The panel drew a distinction between its ruling and a ruling by the Supreme Court last January in United States v. Jones, which held that the placement of a hidden device on a suspect’s car without a valid warrant violated the Fourth Amendment. The three-judge panel said that its case, in contrast, did not involve physical trespass on the suspect’s private property. The judges also asserted that the tracking in the case before them was not sufficiently “comprehensive” to be “unreasonable for Fourth Amendment purposes” and trigger the need for a warrant — even though the police tracked the defendant’s every move for three days, hardly a negligible time period.

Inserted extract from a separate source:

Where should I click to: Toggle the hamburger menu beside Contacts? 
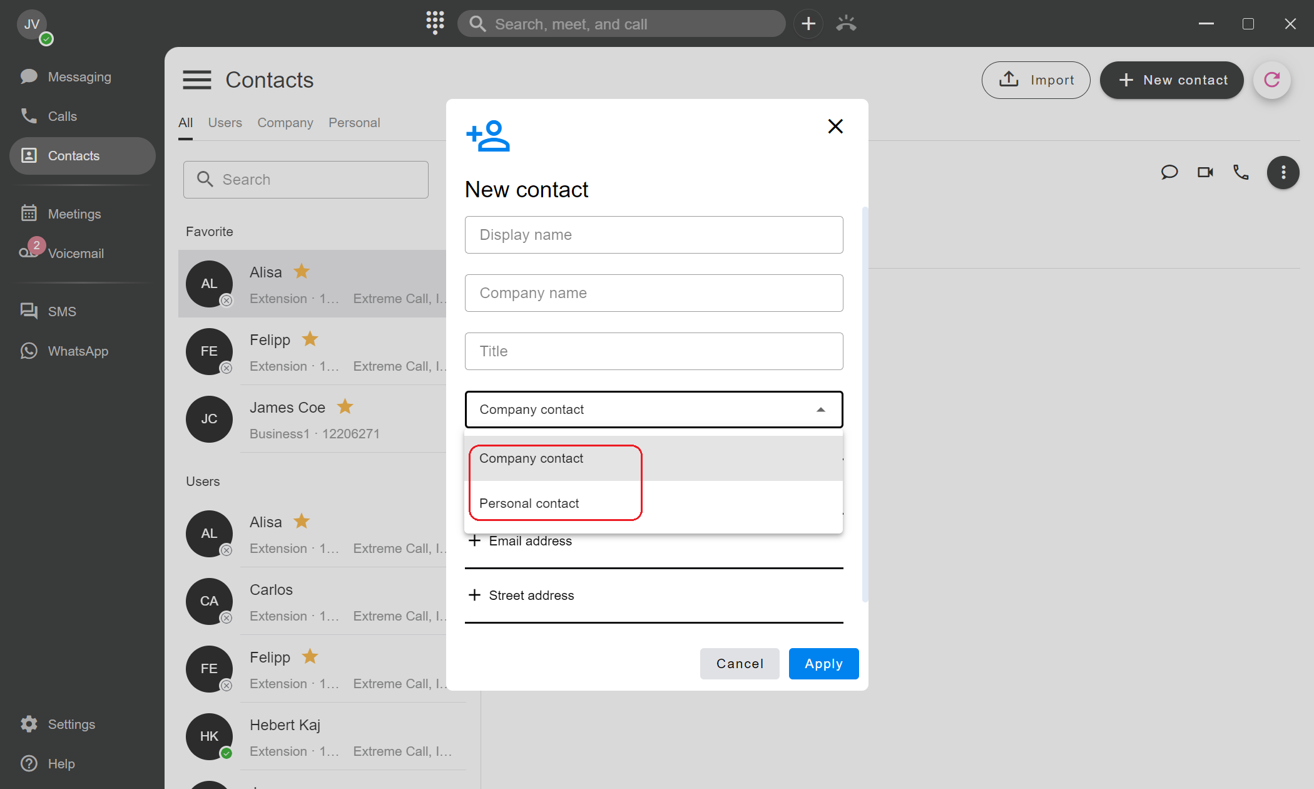pyautogui.click(x=196, y=80)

The Jones case suggests that the Supreme Court’s future direction may be more protective of privacy in cases involving new and potentially invasive technologies. In two concurring opinions in that case, a majority of justices agreed that “longer-term” GPS monitoring impinged on expectations of privacy.

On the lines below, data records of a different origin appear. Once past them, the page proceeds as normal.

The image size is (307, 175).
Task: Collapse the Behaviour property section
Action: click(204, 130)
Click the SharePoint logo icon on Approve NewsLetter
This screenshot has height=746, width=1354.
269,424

As Justice Sonia Sotomayor stressed in her concurrence, “GPS monitoring generates a precise, comprehensive record of a person’s public movements that reflects a wealth of detail about her familial, political, professional, religious, and sexual associations.” If anything, tracking someone using cellphone GPS capabilities is even more invasive than following someone with a GPS device attached to a car since it allows for 24/7 coverage. Most people carry their phones wherever they go, including into their homes.

The circuit court panel majority concluded that because the defendant’s phone emitted information that could be picked up by law enforcement agents, he had no reasonable expectation of privacy and thus no warrant was needed to conduct the surveillance. This was at odds with yet another Supreme Court ruling, in 2001, involving a thermal-imaging device aimed at a private home from a public street.

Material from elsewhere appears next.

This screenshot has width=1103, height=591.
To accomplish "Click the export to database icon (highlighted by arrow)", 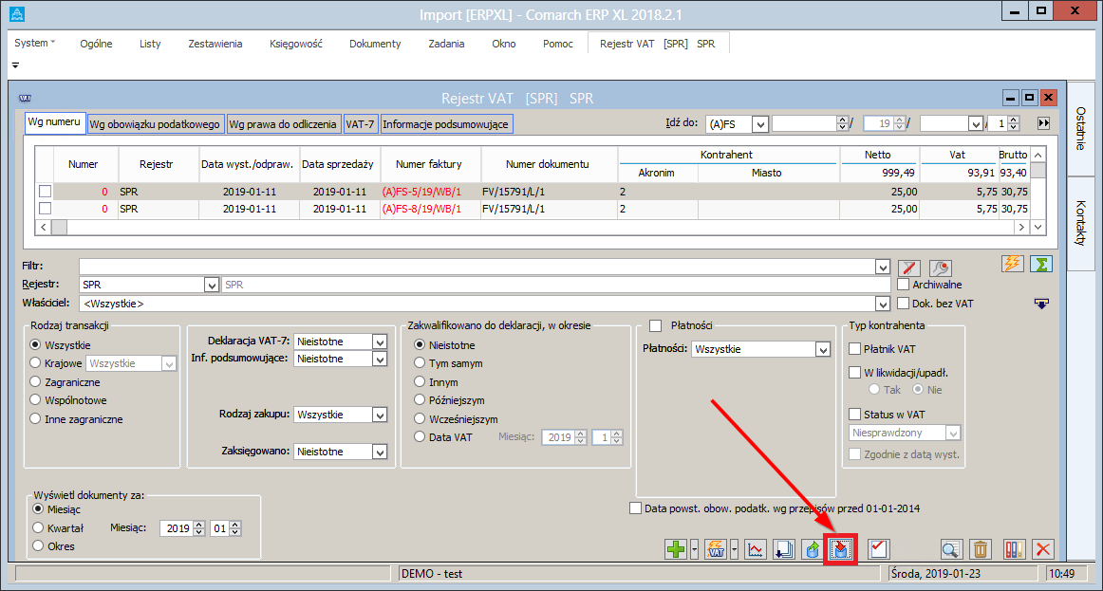I will click(840, 548).
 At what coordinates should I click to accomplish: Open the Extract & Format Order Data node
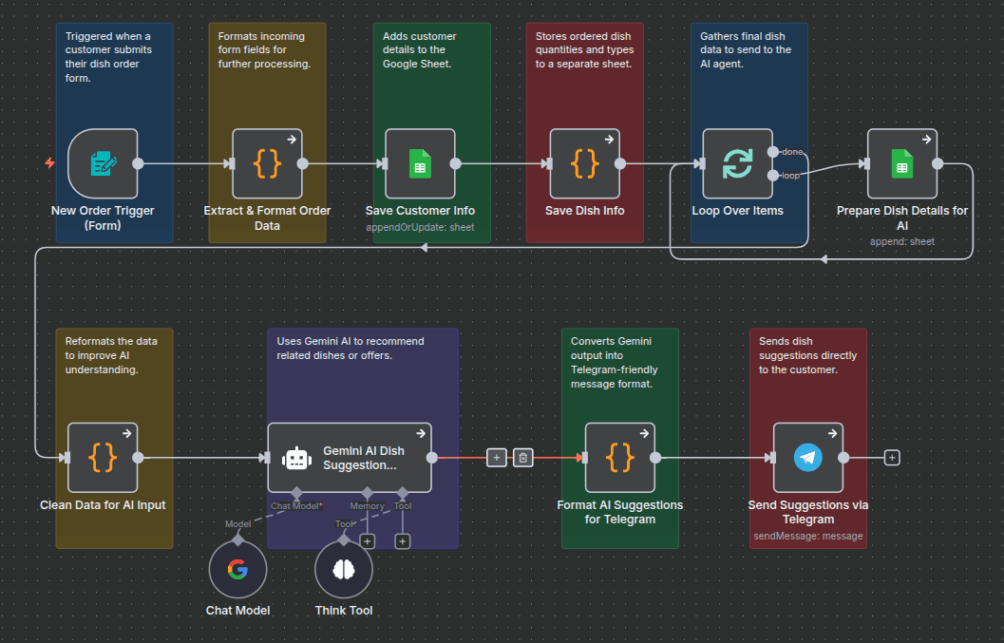[267, 163]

Carrying a cellphone should not obliterate privacy rights or the Fourth Amendment’s warrant requirement. The full Sixth Circuit should grant a pending request for a rehearing and reverse the panel’s damaging ruling.

Editorial in Sunday, September 23, 2012 New York Times

Friday, September 21, 2012

Sixth Circuit says cell phone GPS data can be used to track criminals




The Sixth Circuit recently ruled that using GPS data to track the owner of a pay-as-you-go cell phone is constitutional and much the same as using dogs to hunt for a fugitive.

In the case of U.S. v. Skinner, the defendant used a pre-paid cell phone obtained by providing false identity information (also known as a “burner“) to communicate with co-conspirators as he brought a motor home filled with marijuana from Arizona from Tennessee.

Agents discovered the cell phone number that the defendant was using and obtained a court order requiring the cell phone company to disclose location information of the phone to the agents. The government used the location information to track the car for three days, eventually catching up to the car at a rest stop in Texas. Local police then brought out a dog to sniff for marijuana which resulted in the dog finding 1,100 pounds of pot.

Skinner was ultimately arrested and charged with various drug-related crimes, including possession with the intent to distribute and conspiracy to commit money laundering. He was convicted on all counts and sentenced to more than 19 years in prison. Skinner appealed, claiming law enforcement’s use of GPS data from his cell phone was a warrantless search in violation of his Fourth Amendment rights.

The Sixth Circuit disagreed, upholding the conviction of Skinner, saying, “The law cannot be that a criminal is entitled to rely on the expected untrackability of his tools.” Judge John Rogers wrote, “Otherwise, dogs could not be used to track a fugitive if the fugitive did not know that the dog hounds had his scent.”

Rogers noted that criminals often use pay-as-you-go phones, presumably because they are more difficult to trace. "When criminals use modern technological devices to carry out criminal acts and to reduce the possibility of detection, they can hardly complain when the police take advantage of the inherent characteristics of those very devices to catch them,” Rogers wrote. The majority opinion concluded by saying that the defendant did not have a reasonable expectation of privacy regarding the location broadcast by his cell phone.